Supposedly, this strain differs from the H5N1 bird flu that is currently among dairy herds in the U.S. and has already sickened three dairy workers. Two patients suffered from eye infections. A third patient had respiratory complications. 

The Mexican patient became ill on April 17 and stayed home. After a week of his symptoms worsening, he checked himself into the hospital where he died hours later. 

PCR tests, the same used for testing COVID-19, which were never to be used for COVID-19, were used on this patient after he died on April 24.

Initially, the tests revealed he had been infected with a flu virus. Later medical officials claimed that this patient had H5N2.

Now, we learn the patient had no connection to farming or poultry and was bedridden for three weeks prior to contracting the infection. It is unclear how he caught the virus or whether he spread it to others. The three other patients who had caught the H5N1 in the U.S. had a connection to farming and poultry. 

Officials said 17 people at the Mexico City hospital where this Mexican patient was treated and twelve neighbors — including seven who had signs of illness — all tested negative for the virus.

Blood tests are now being carried out to screen for antibodies against H5N2, which would indicate a previous infection.

Image by Paul Korecky

Dr William Schaffner, an infectious diseases expert at Vanderbilt University in Tennessee, who is close to Dr. Anthony Fauci, has stated the case was concerning but that it was likely that increasing cases are being detected due to a rise in the number of tests. That too sounds familiar. 

“We are looking very hard for bird flu infections, as a consequence of H5N1, around the world,” Schaffner stated.

He added he was surprised that someone not connected to poultry contracted the virus. 

In late May when the third Michigan farmer became infected with H5N1, President Joe Biden told vaccine manufacturers to start preparing for a pandemic. 

The Biden administration stated that it was on the verge of a deal to bankroll Moderna’s development of a vaccine against the disease.

Similar to Operation Warp Speed’s production, the U.S. government announced over a week ago it was looking to fund a late-stage trial of the mRNA shot, targeting the H5N1 strain. 

It is unclear how much that is costing but it is likely tens of millions of dollars.

H5N2 was first detected in poultry in the 1990s, and has also been detected in other animals including pigs. 

H5N1 has been detected in foxes to raccoons, skunks, cows, seals and deer.

Over 80 dairy herds have now tested positive for bird flu in the U.S., with Idaho reporting the highest number.

At the beginning of May, Dr. Robert Califf of the FDA told a Senate Committee that his agency was gearing up for a bird flu pandemic.

He testified that the U.S. government was drawing up plans to roll out tests, antiviral drugs and vaccines in the event the virus jumped to humans, which it had not at that time.

“This virus, like all viruses, is mutating,” Califf testified to U.S. lawmakers. “We need to continue to prepare for the possibility that it might jump to humans.”

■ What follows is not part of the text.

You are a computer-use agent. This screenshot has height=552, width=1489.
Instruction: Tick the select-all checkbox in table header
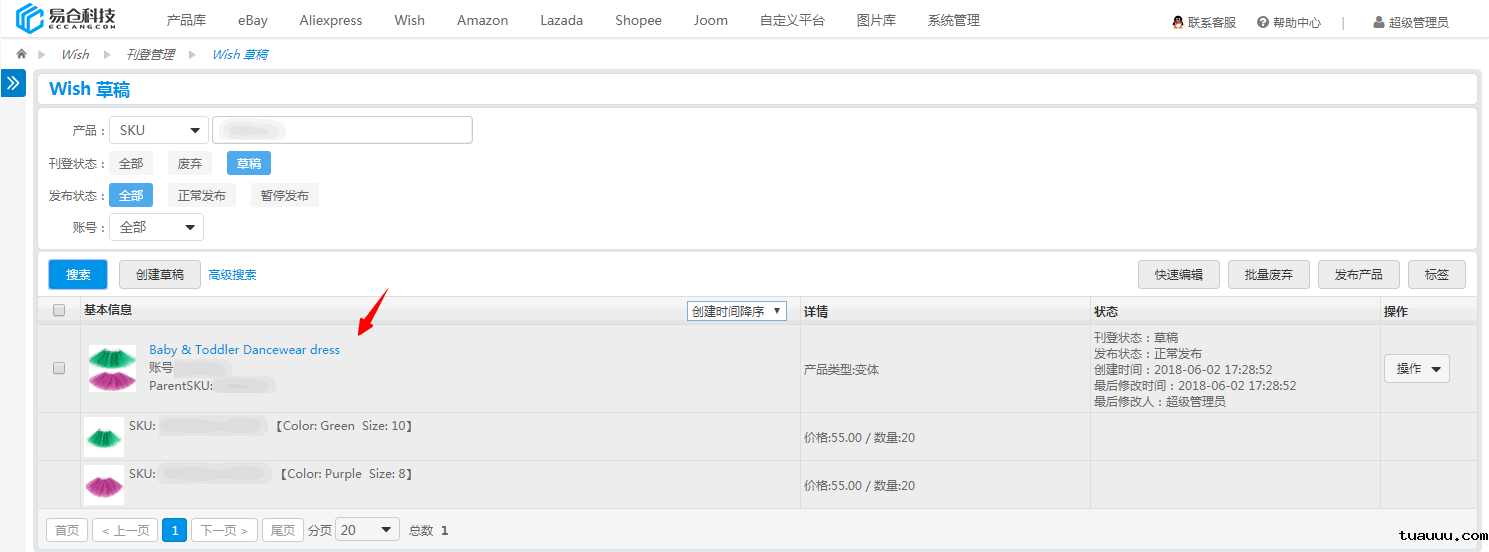59,310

The “ real worry is that it will jump to the human lungs where, when that has happened in other parts of the world… the mortality rate has been 25 percent.”

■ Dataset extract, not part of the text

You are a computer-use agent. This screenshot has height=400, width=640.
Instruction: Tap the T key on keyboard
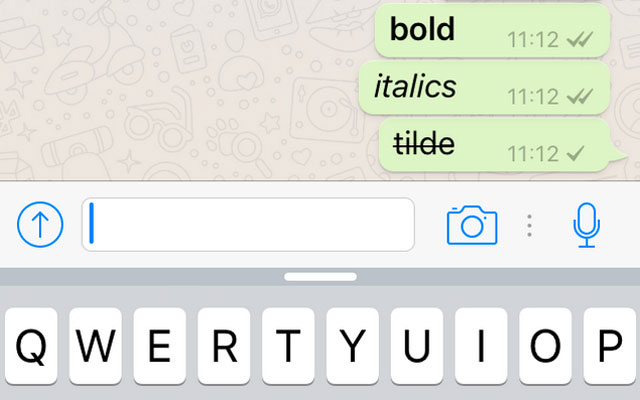[288, 346]
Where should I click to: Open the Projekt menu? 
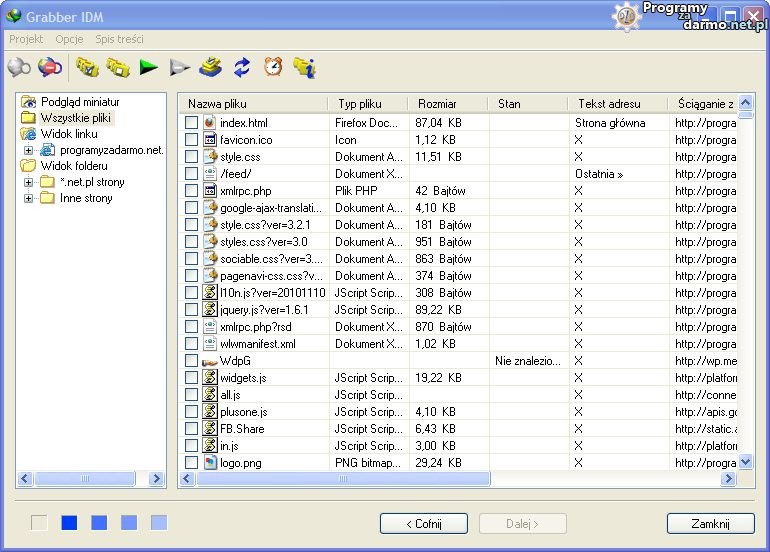pyautogui.click(x=26, y=39)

When Califf had testified a month ago, fragments of the virus had already been detected in products including one in five grocery store milks — as well as cottage cheese and sour cream.

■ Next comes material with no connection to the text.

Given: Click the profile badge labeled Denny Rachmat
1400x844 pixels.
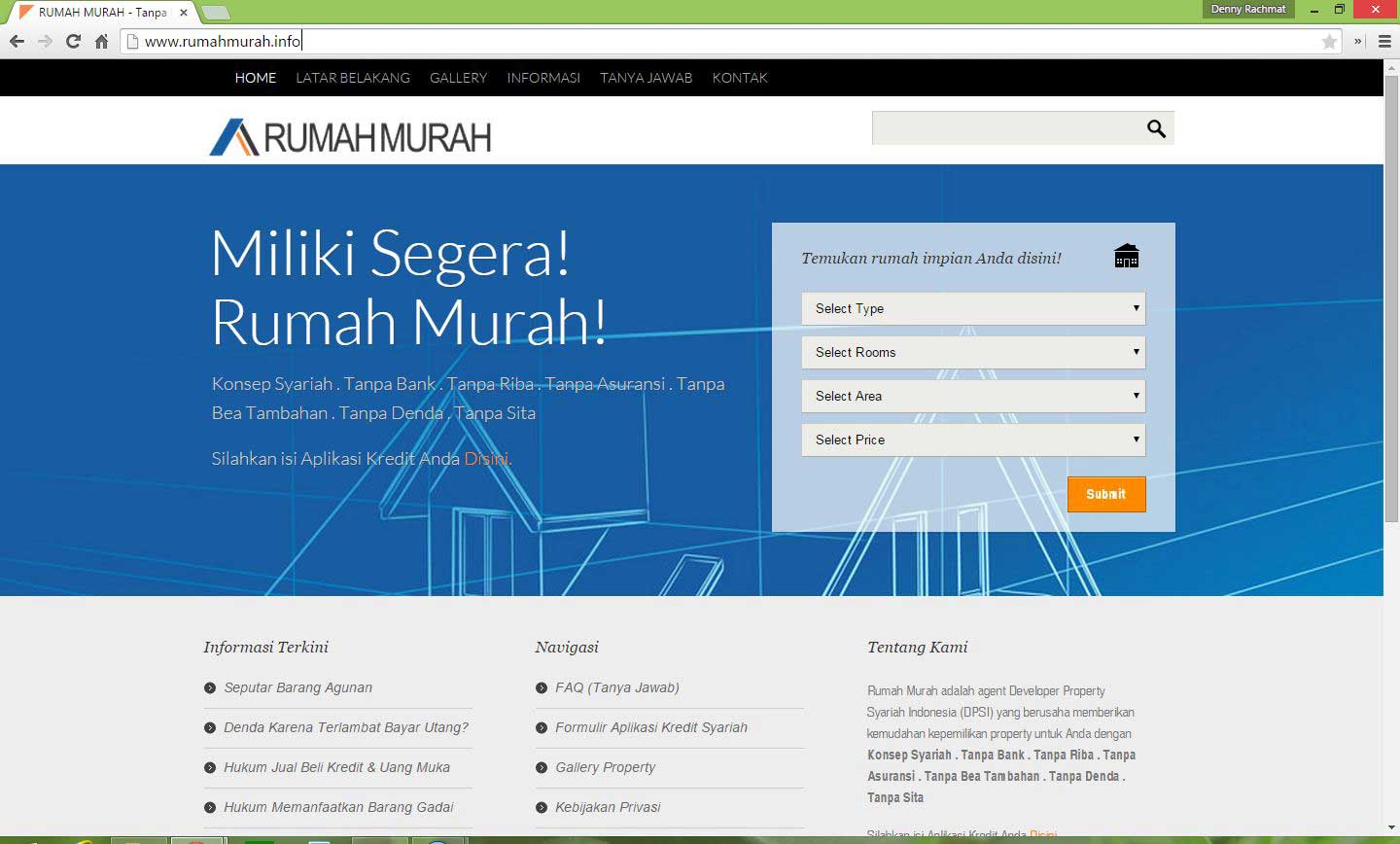Looking at the screenshot, I should pos(1247,9).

But officials stated at that time these products were safe to consume because the virus inside them was inactivated during the pasteurization process.

“We gotta have testing, gotta have anti-virals and we need to have a vaccine ready to go,” Califf told the Agriculture Committee. “We have been busy getting prepared for if the virus does mutate in a way that allows it to jump into humans on a larger level.”

“Viruses are relatively simple, so coming up with a matching vaccine is entirely possible in a short period of time,” Califf noted. 

The U.S. has a stockpile of about 20million bird flu vaccines in its national stockpile, which are “well matched” to the H5N1 virus. 

There are also supplies of antivirals such as oseltamivir.

Califf’s statement was made after CDC officials had stated that bird flu had a “pandemic potential” in New England Journal of Medicine, and they forecasted rolling out vaccines if the bird flu virus had spilled over to humans.